Voci tratte da una raccolta:
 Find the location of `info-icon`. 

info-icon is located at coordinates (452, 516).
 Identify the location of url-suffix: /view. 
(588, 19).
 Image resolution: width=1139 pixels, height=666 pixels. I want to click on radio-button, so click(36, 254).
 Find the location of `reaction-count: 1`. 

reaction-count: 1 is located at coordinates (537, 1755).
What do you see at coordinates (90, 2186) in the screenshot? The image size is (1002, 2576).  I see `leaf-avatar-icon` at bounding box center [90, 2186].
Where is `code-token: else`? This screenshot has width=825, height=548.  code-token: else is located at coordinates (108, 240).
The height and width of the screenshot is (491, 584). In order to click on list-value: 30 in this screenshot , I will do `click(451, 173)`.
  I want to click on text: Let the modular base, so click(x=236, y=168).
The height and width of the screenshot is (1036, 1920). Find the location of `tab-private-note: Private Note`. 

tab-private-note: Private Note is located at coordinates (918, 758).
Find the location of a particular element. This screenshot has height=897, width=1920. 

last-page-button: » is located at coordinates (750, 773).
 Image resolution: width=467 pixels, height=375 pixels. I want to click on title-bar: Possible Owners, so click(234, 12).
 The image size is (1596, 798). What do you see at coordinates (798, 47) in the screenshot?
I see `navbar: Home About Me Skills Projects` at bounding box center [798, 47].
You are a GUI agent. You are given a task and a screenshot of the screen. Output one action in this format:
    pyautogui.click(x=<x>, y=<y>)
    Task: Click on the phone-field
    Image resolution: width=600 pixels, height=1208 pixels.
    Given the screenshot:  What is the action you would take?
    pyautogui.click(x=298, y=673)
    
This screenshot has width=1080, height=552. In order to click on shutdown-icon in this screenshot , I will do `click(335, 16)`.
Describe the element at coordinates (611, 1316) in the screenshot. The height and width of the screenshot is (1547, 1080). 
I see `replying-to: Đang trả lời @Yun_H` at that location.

* _Attività_
Riproduci fedelmente le righe dei dati riportati sopra, dalla riga che contiene "I want to click on text: Let" fino a quella che contiene "center [798, 47].", entrambe incluse.

* _Risultato_
  I want to click on text: Let the modular base, so click(x=236, y=168).
The height and width of the screenshot is (1036, 1920). Find the location of `tab-private-note: Private Note`. 

tab-private-note: Private Note is located at coordinates (918, 758).
Find the location of a particular element. This screenshot has height=897, width=1920. 

last-page-button: » is located at coordinates (750, 773).
 Image resolution: width=467 pixels, height=375 pixels. I want to click on title-bar: Possible Owners, so click(234, 12).
 The image size is (1596, 798). What do you see at coordinates (798, 47) in the screenshot?
I see `navbar: Home About Me Skills Projects` at bounding box center [798, 47].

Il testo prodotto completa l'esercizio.